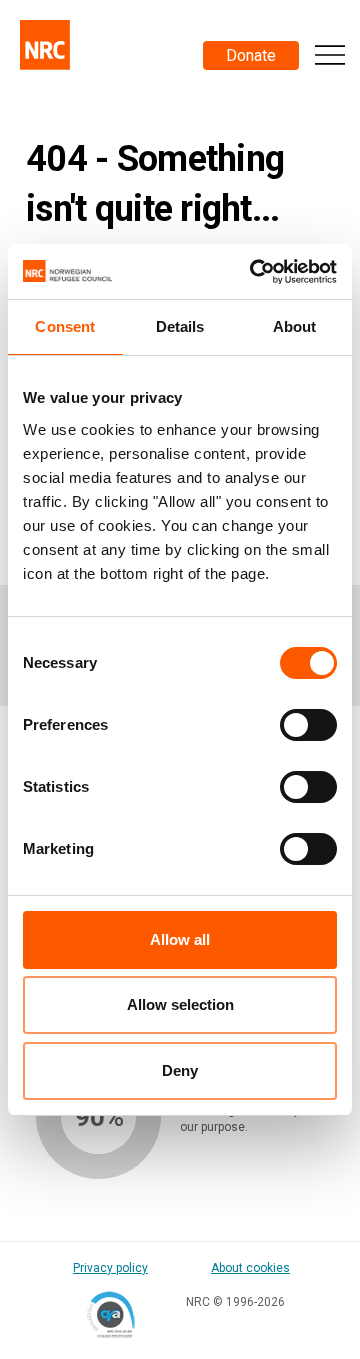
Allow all (180, 939)
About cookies (250, 1268)
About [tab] (295, 326)
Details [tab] (180, 326)
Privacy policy (110, 1268)
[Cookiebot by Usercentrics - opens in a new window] (254, 272)
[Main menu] (330, 55)
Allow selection (180, 1004)
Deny (180, 1070)
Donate (251, 55)
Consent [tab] (65, 326)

*-*-*

**What is being asked:**
The entries above should be reproduced exactly, without their pictures.

**Exercise result:**
Allow all (180, 939)
About cookies (250, 1268)
About [tab] (295, 326)
Details [tab] (180, 326)
Privacy policy (110, 1268)
[Cookiebot by Usercentrics - opens in a new window] (254, 272)
[Main menu] (330, 55)
Allow selection (180, 1004)
Deny (180, 1070)
Donate (251, 55)
Consent [tab] (65, 326)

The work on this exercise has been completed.